すなわち、天地に各々、外面体の糊代部分35(
図3や
図5を参照)を有する外面体の左右33(
図4参照)の幅が112.5mmの外面体3に、内面体の左右43(
図4参照)の幅が116.5mmの内面体4が連続して形成された一枚の用紙を用いて、奥部側11(
図1参照)を形成するように内面体4と外面体3との境界で二つ折りにする。
すると、
図4に示すように、外面体3の開放辺34の位置が内面体4の開放辺の44の位置より4mm内側となることで、4mm幅のガイド帯12を形成することができる。
このように、4mm幅のガイド帯12を形成することで、表紙体21への差し込みを容易にすることができる。
また、外面体3による接触面積における奥行を112.5mmとすることで、差込表紙1の抜け落ち防止に効果的である。
【0022】
図1に示すとおり、奥部側11の両側の角部14には、半径5mm程度の空気抜用開孔部13が各々形成されている。

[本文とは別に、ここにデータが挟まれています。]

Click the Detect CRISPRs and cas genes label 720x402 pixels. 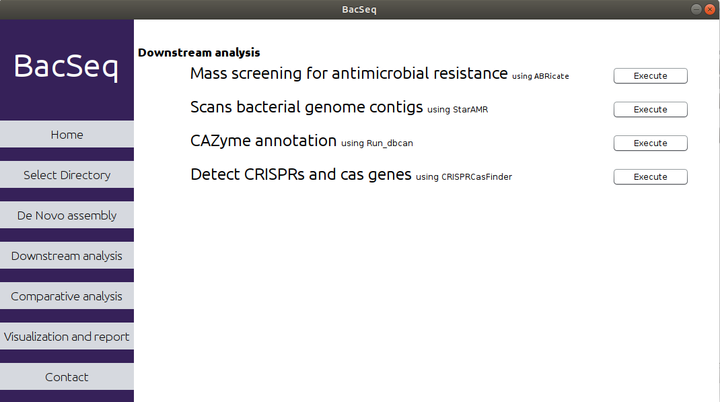tap(301, 174)
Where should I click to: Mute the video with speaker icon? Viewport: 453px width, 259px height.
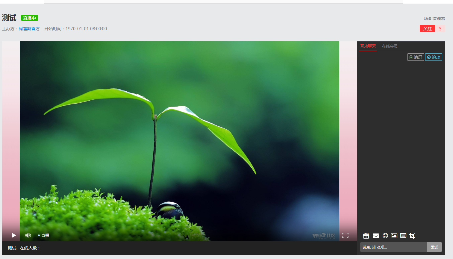[x=28, y=235]
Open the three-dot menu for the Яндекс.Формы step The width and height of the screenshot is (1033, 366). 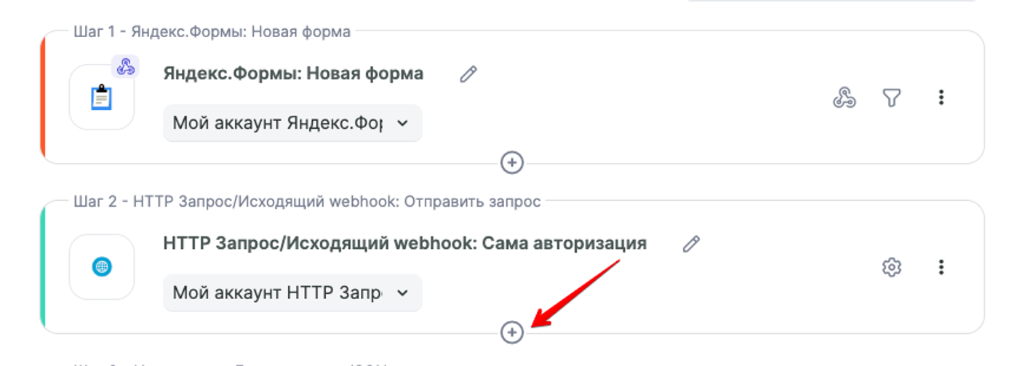(x=941, y=98)

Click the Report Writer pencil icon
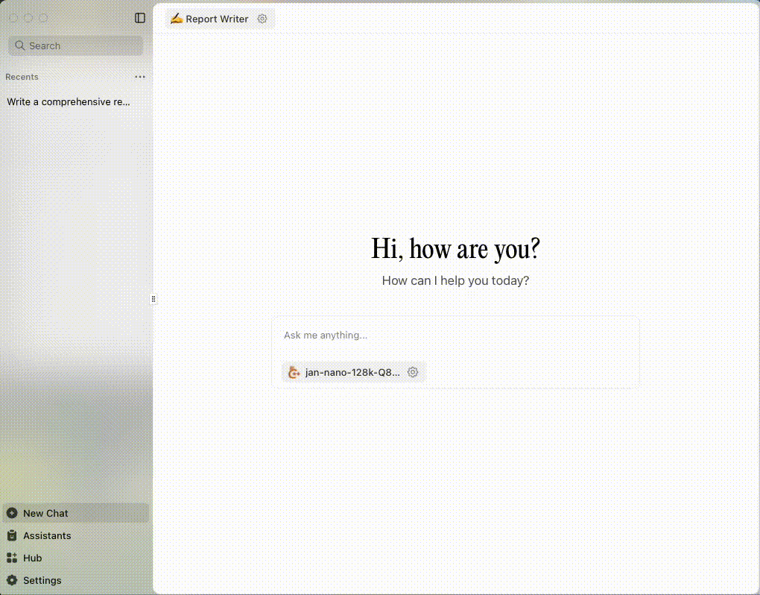pos(177,19)
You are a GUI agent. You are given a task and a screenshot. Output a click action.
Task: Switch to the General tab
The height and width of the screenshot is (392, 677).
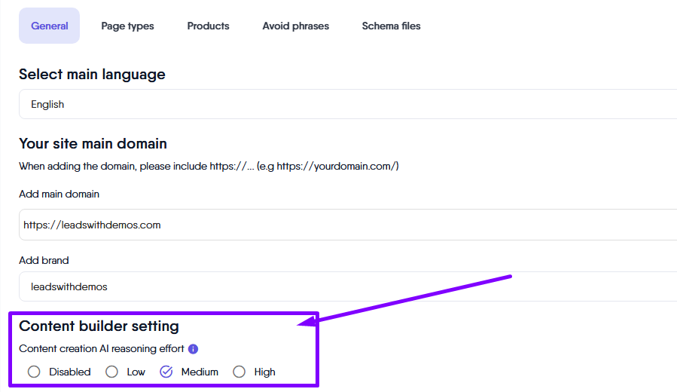tap(50, 26)
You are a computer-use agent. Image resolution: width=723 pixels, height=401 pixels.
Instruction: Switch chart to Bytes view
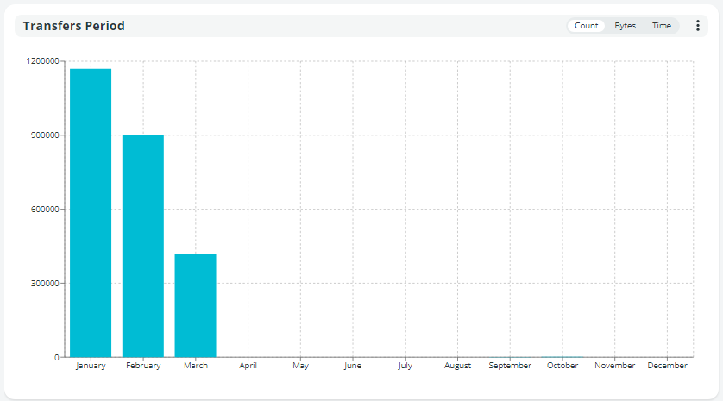(x=626, y=26)
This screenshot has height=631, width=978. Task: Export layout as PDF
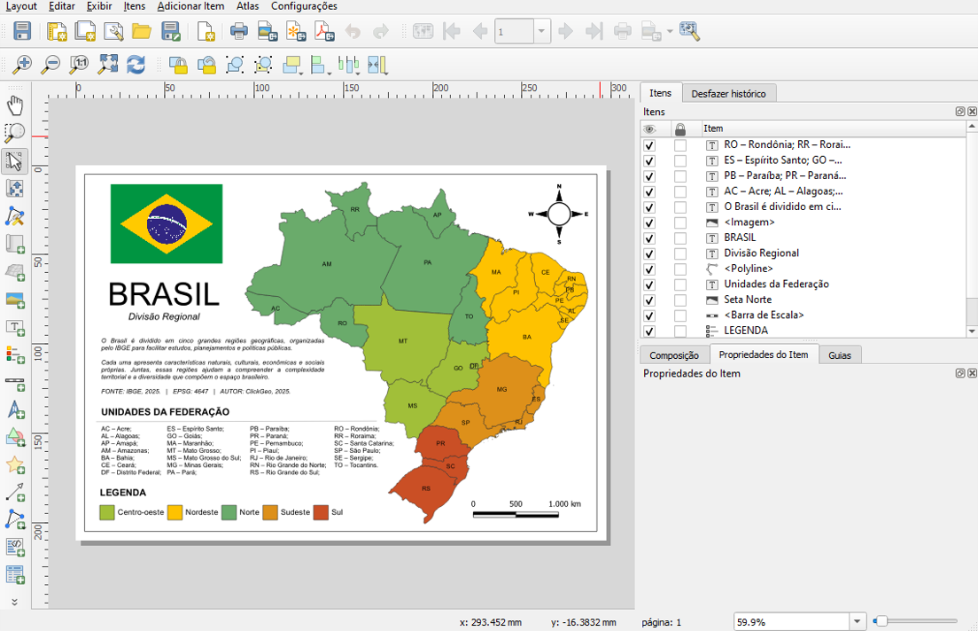[324, 32]
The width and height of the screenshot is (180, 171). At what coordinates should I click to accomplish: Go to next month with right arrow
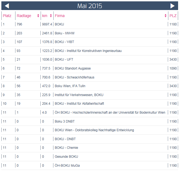point(172,6)
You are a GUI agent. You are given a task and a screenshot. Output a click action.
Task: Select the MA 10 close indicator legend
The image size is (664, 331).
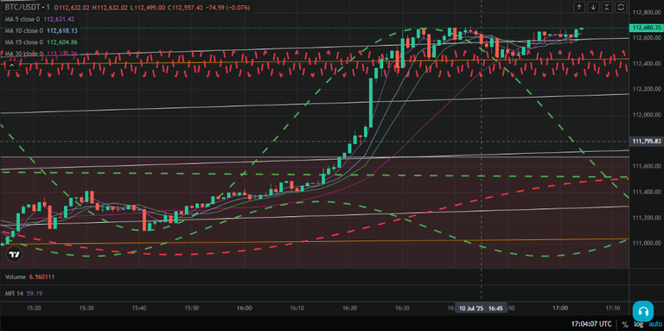click(x=23, y=30)
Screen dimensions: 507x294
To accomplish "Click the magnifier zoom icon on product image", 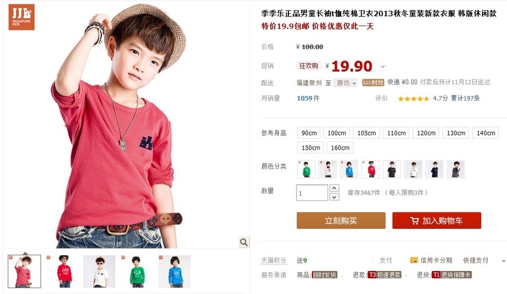I will click(244, 242).
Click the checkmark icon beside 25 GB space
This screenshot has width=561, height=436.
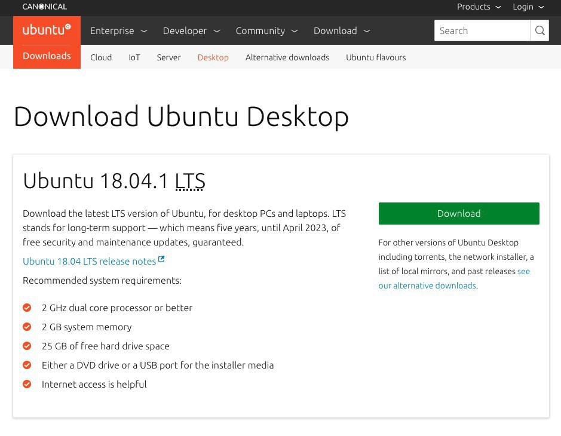(x=27, y=346)
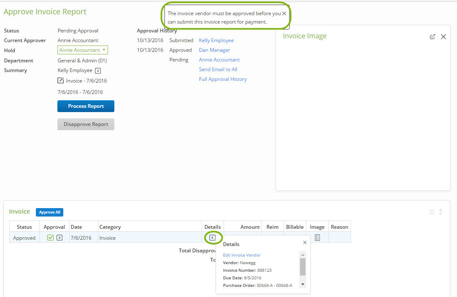Open invoice image in new window
The height and width of the screenshot is (297, 457).
coord(432,37)
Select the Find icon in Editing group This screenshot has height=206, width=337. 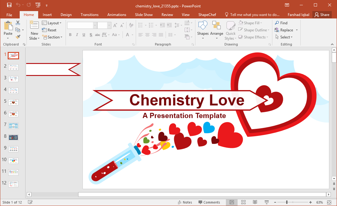pyautogui.click(x=281, y=22)
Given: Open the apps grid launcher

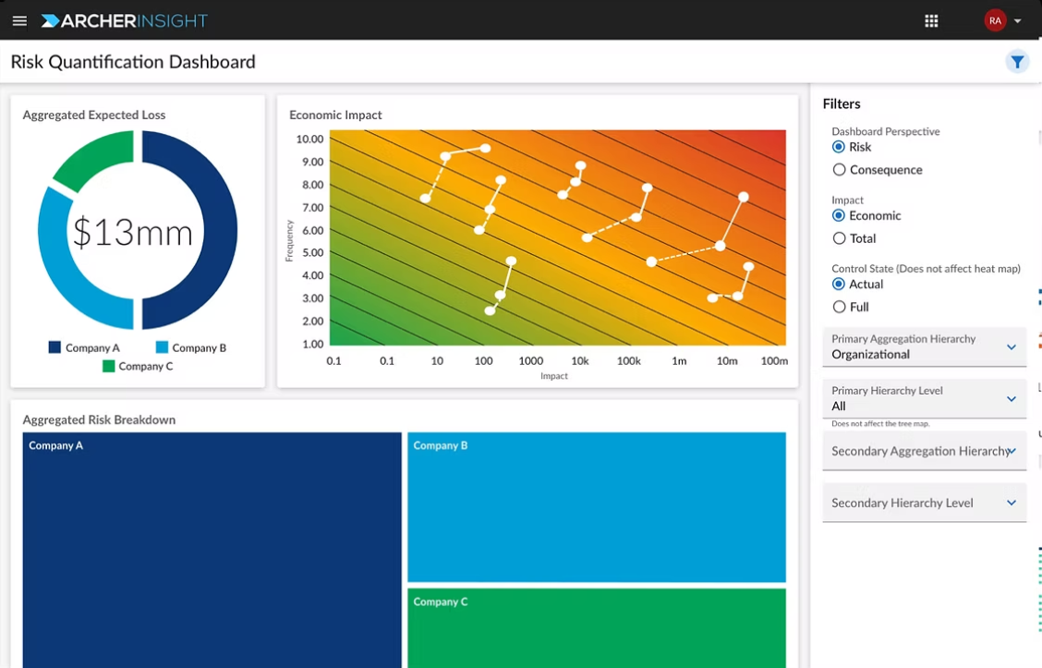Looking at the screenshot, I should [x=931, y=20].
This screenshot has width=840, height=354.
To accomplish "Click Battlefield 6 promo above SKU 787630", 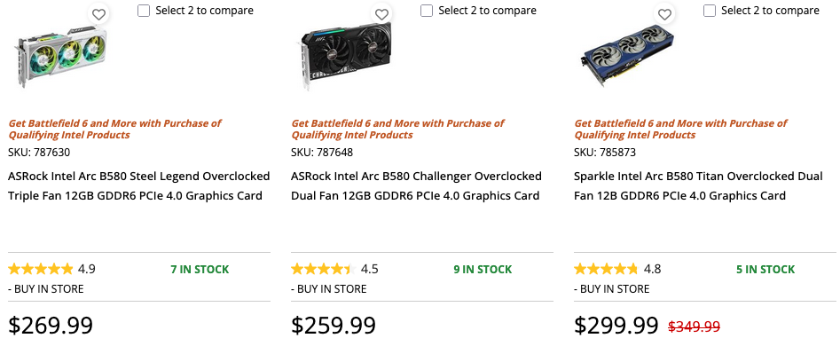I will tap(114, 129).
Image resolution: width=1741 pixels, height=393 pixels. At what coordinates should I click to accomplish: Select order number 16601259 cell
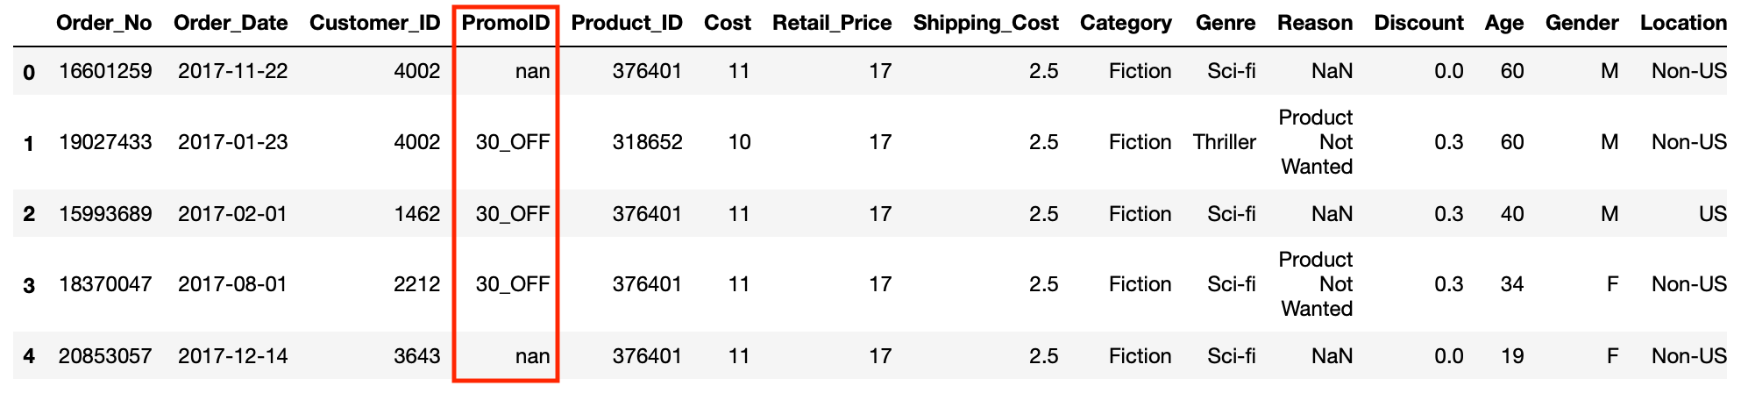coord(105,71)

このように、空気抜用開孔部13を、奥部側11の2箇所の角部14に各々形成することで、表紙体21を差し込む際に、袋状構造内部の空気が滞りなく抜けるので、スムーズな差し込みが可能となる。
【0023】
本実施例の差込表紙1は、口部側10の一辺の長さが、奥部側11の一辺の長さより、1.5mm程度、長く形成されている。
すなわち、
図5に示すとおり、口部側41及び奥部側42の長さが、共に177mmの内面体4に、糊代部分を除いた口部側31の長さが180mmで奥部側32の長さ178.5mmの台形状の外面体3(
図2参照)の糊代部分を貼り合わせることで、口部側10が180mm(L1)で、奥部側11が178.5mm(L2)となるように形成されている。
このように、口部側10を奥部側11より1.5mm長く形成し、奥部に行くにつれて徐々に狭くなるような形状にすることで、表紙体21への差し込みを容易にすることができ、同時に、差込表紙1が表紙体21から抜け落ち難くなる。
【0024】
さらに、
図3に示すとおり、天地の両辺に各々形成された糊代部分35が、内面体4の外側に重なるように張り合わせることで、表紙体21への差し込みの際に、糊代部分35が障害となることがないので、よりスムーズな差し込みが可能となる。
【0025】
本実施例の差込表紙1は、袋状構造を有し、御朱印帳2の表紙体21に差し込んで使用することが可能であり、異なる御朱印帳2に対して差し替えて使用することができるので、気に入った表紙を使い続けたいと願う顧客の要望を満足させることができる。